I'm implementing Deflate and GZip compression for web content. The .NET Framework DeflateStream performs very well (it doesn't compress that good as SharpZipLib, but it is much faster). Unfortunately it (and all other libs i know) miss a function to write precompressed data like stream.WritePrecompressed(byte[] buffer).
With this function it would be possible to insert precompressed blocks in the stream. This could reduce the cpu load for compressing this part and increase the total throughput of the web server.
Is there any managed lib capable of doing this? Or is there any good starting point beyond ZLIB.NET from ComponentAce to do this?

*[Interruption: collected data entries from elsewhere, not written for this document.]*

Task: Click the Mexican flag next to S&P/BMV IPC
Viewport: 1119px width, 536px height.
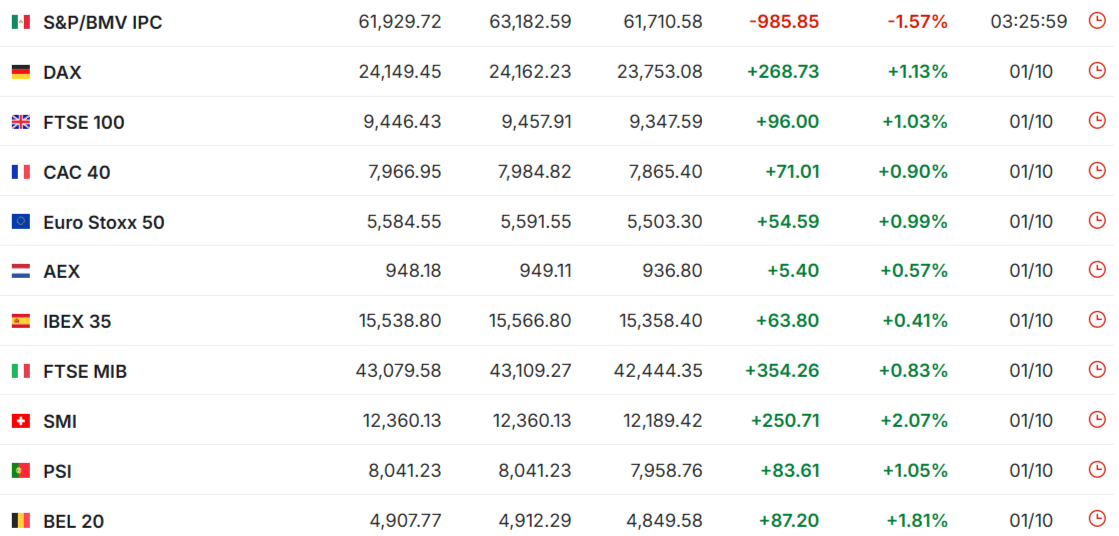Action: [21, 22]
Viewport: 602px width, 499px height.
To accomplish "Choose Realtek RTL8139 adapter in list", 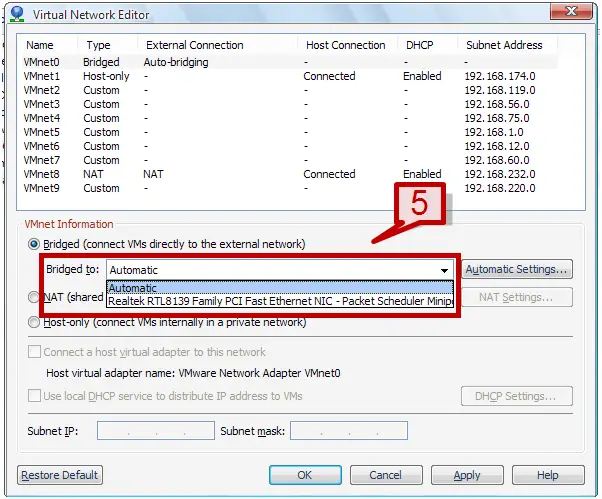I will (280, 299).
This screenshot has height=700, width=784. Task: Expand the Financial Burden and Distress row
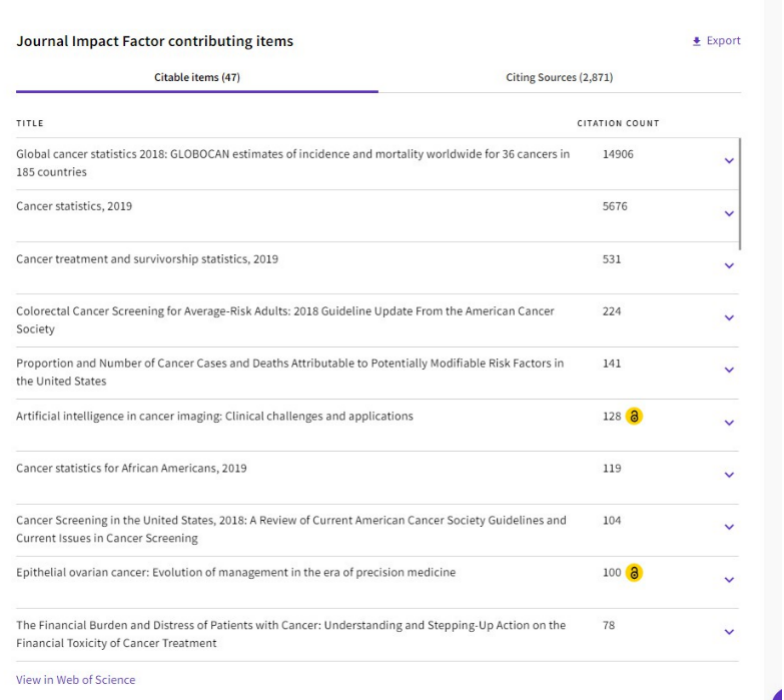click(x=728, y=632)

Another approach is to flush the deflater stream (and possibly also close it), to guarantee that all buffered compressed data is written to the output stream, and then simply write your precompressed data to the underlying output stream, then re-open the deflater stream on top of your output stream again.
IIRC the #ZipLib allows you to set the compression level, have you tried flushing the stream and dropping the level to 0 and then sending the already compressed data before raising the compression level again?

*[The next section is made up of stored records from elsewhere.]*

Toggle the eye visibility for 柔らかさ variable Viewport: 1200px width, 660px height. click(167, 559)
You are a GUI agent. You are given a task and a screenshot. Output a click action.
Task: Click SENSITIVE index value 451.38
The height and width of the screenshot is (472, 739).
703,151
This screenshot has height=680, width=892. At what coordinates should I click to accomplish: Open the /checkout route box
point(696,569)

If you are only looking at doing this for performance reasons then this might be an acceptable solution.
Yes, you can insert precompressed blocks in to a zlib stream. Start with the zpipe.c example in the zlib source. Only where you want to insert your precompressed block, replace Z_NO_FLUSH with Z_FULL_FLUSH (otherwise don't use Z_FULL_FLUSH because the compression ratio will suffer.)
Now the compressed output is byte aligned and the last deflate block is closed. Full flush means that the next block past the precompressed block cannot contain any back references.
Append your precompressed block to the output stream (e.g. memcpy). Advance strm.next_out to the next empty byte. Continue with deflate where you left off.